Ezekiel 12:23 Tell them therefore, Thus says the Lord Yahweh: I will make this proverb to cease, and they shall no more use it as a proverb in Israel; but tell them, The days are at hand, and the fulfilment of every prophetic vision-
"Days" was really literal; any day, the news would come of Jerusalem's fall and the destruction of the temple. The false prophets had been falsely claiming that the captivity would end within two years (Jer. 28:3). The "every... vision" in view may refer to all of Ezekiel's visions so far recorded. Or the idea may be that the destruction of Jerusalem by Babylon was envisaged as the final and total fulfilment of the prophetic word of God so far given; but by grace, there was to be a restoration, and when this potential failed, then further destructions of Jerusalem.

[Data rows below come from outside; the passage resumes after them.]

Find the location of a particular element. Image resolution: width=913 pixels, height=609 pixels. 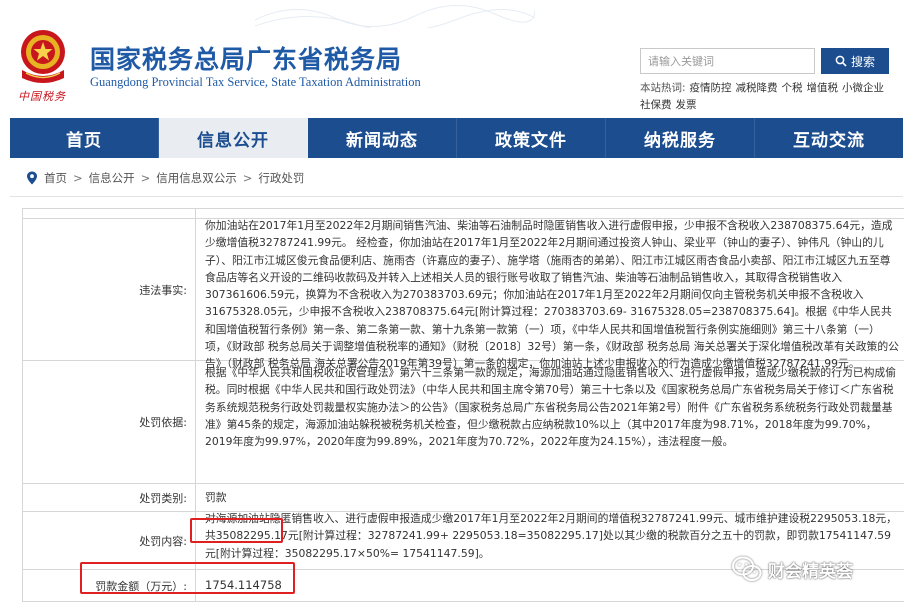

search-button: 搜索 is located at coordinates (855, 61).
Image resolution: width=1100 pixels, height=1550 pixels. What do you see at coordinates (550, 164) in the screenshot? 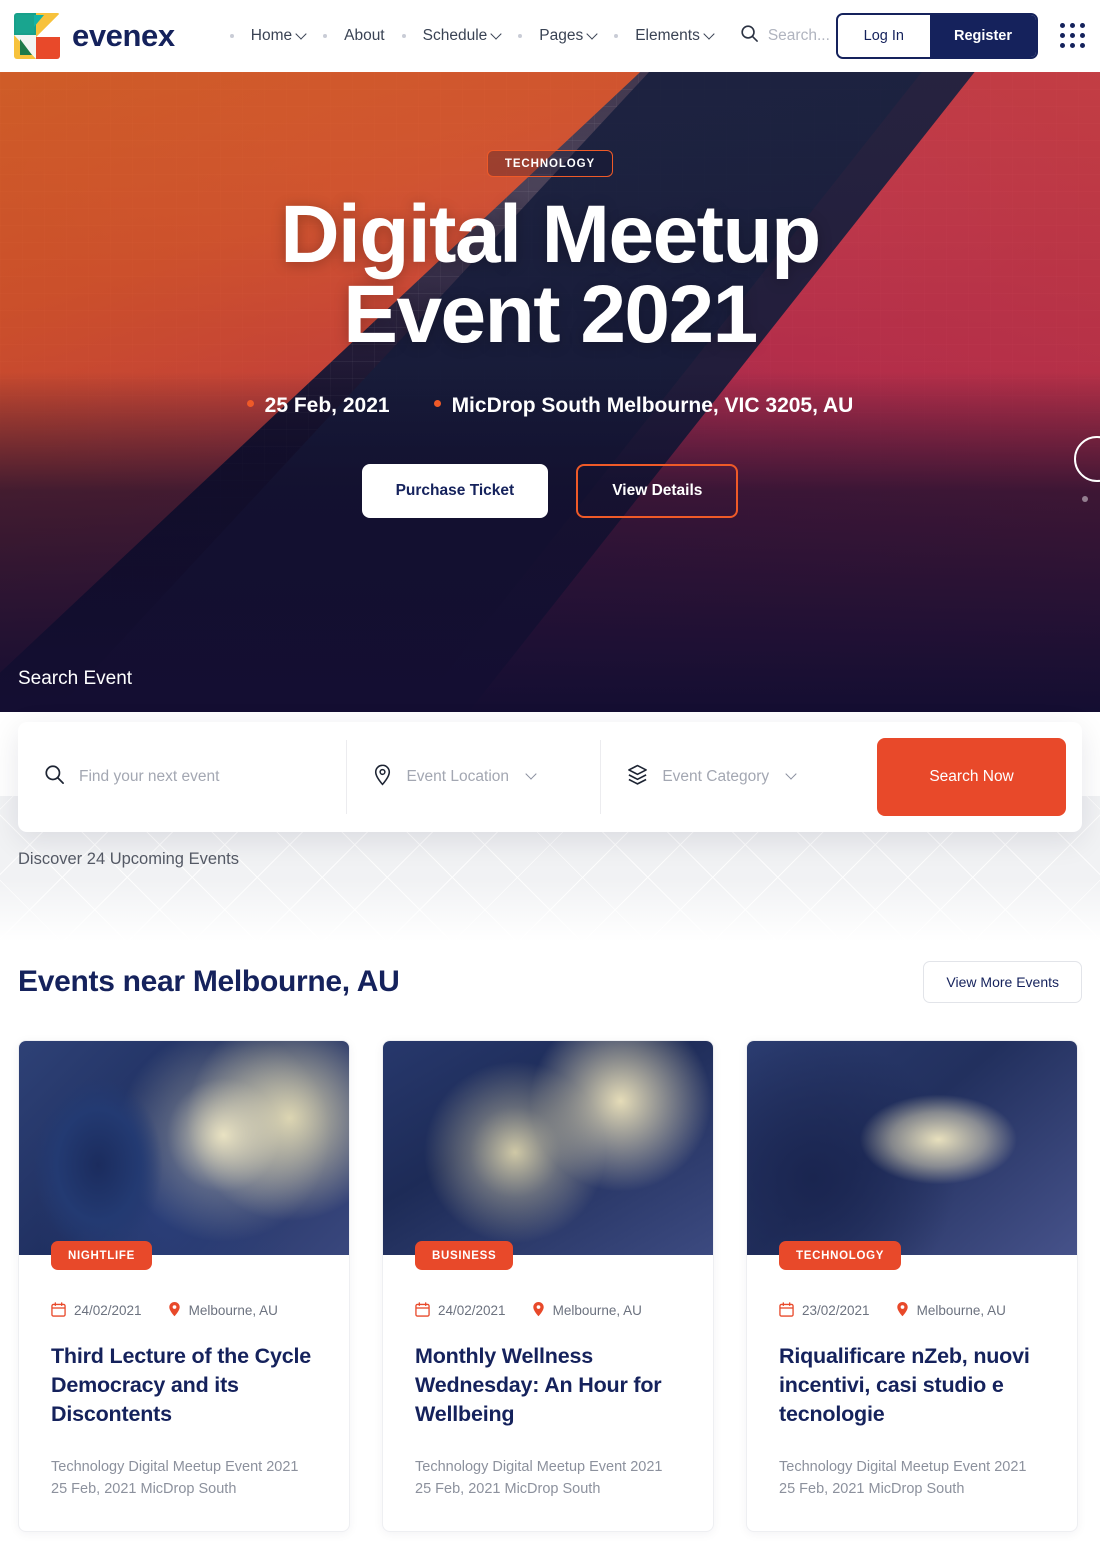
I see `hero-category-badge: TECHNOLOGY` at bounding box center [550, 164].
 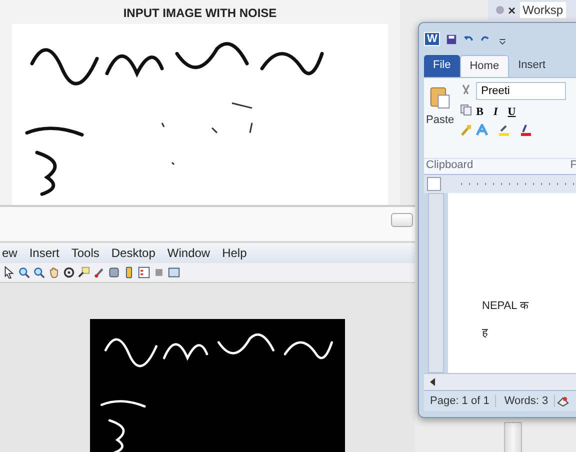 What do you see at coordinates (485, 66) in the screenshot?
I see `ribbon-tab: Home` at bounding box center [485, 66].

Ezekiel 12:24 For there shall be no more any false vision nor flattering divination within the house of Israel-
As noted on :23, there was the potential for the prophetic program to come to a finality in the destruction and restoration of Jerusalem under a Messianic king. This would have meant that literally, there would never again be false prophets in Israel. But the reality was different. That potential restoration didn't happen; and false prophets did continue within Israel. They will only finally be destroyed in the last days, when all these prophecies will come to their final term.

There were many false prophets at the time of Jeremiah and Ezekiel; when in fact the true word of prophecy could have 'turned away' the captivity, if the exiles and the people left in Judah had responded to it (Lam. 2:14). Indeed it could have been that Zedekiah returned as "the prince" of the restored kingdom; see on Ez. 12:12. Ezekiel prophesied to the exiles in Babylon of what was going to happen to the Jews still in the land, exactly so that the exiles' repentance might avert those in the land suffering further. An ameliorated program of judgment and events would have been possible if they had repented.

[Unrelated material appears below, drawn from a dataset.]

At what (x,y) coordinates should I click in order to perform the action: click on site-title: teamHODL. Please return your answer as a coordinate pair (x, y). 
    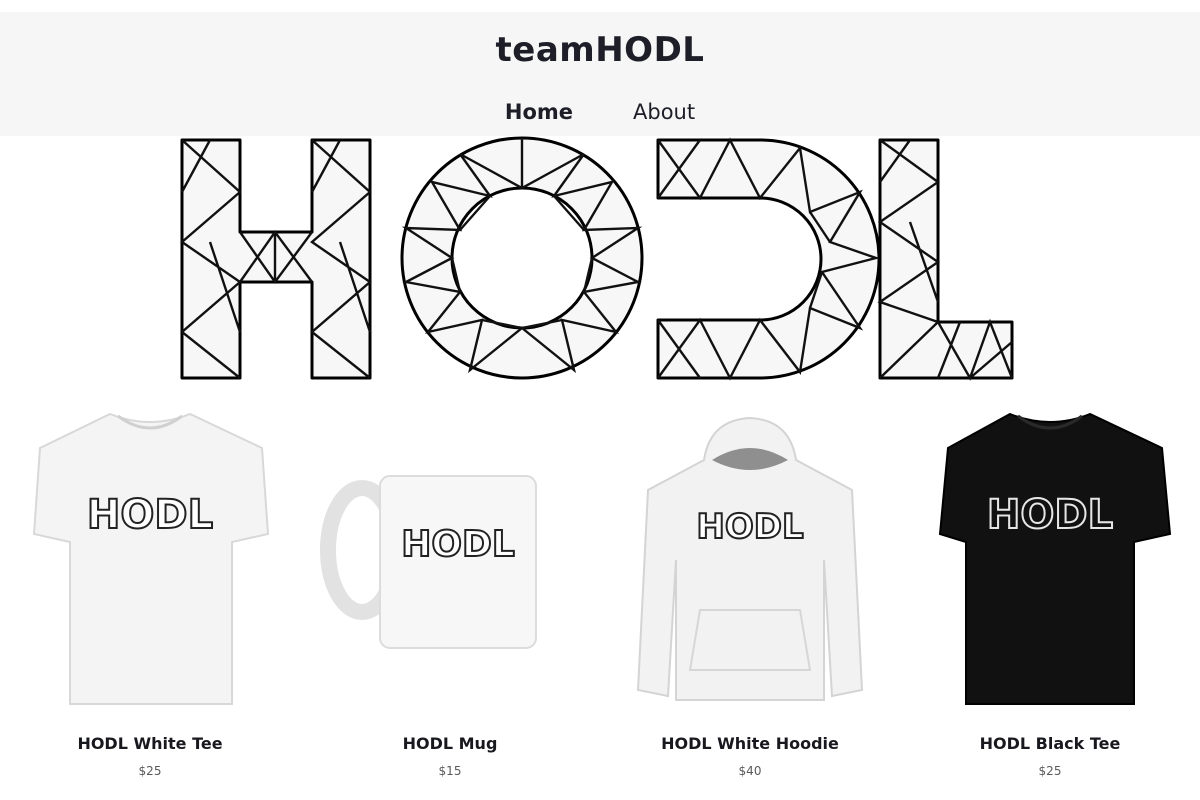
    Looking at the image, I should click on (600, 50).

Ezekiel 12:25 For I am Yahweh. I will speak, and the word that I shall speak shall be performed. It shall be no more deferred; for in your days, rebellious house, will I speak the word, and will perform it, says the Lord Yahweh-
There seems to be the suggestion that God ‘speaks’ a word / plan / intention; and when He decides to operationalize it, then He speaks it again- presumably in the court of Heaven. "Deferred" is the word used by Nehemiah in thanking God for his 'forbearance' (Neh. 9:30). Tragically, this forbearance of God was what led some to take the impression that He was not serious about judgment and was a God somewhat distant and disinterested. See on :28.

Ezekiel 12:26 Again the word of Yahweh came to me saying-
See on :1.

Ezekiel 12:27 Son of man, behold, they of the house of Israel say, The vision that he sees is for many days to come, and he prophesies of times that are far off-
They now apparently accepted that Ezekiel was a prophet, but comforted themselves that it would not come true in their times. We see here a classic case of how misinterpretation of God's word has a psychological and spiritual basis. Rather than accept the plain meaning of Ezekiel's message, that destruction in Jerusalem was imminent, they decided that the visions spoke of the far distant future.

Ezekiel 12:28 Therefore tell them, Thus says the Lord Yahweh: None of My words shall be deferred any more, but the word which I shall speak shall be performed, says the Lord Yahweh
- See on :25. The word was to be "performed" or literally 'done'. The same phrase is to be found in the lament that Israel would not perform or do God's word (Ez. 33:31,32). If we do not perform God's word, then He will perform it in our condemnation. The idea is that His word is so utterly certain of fulfilment (see on :1). It is for us to as it were be on His wide by performing it ourselves, seeing He will surely perform it one way or the other.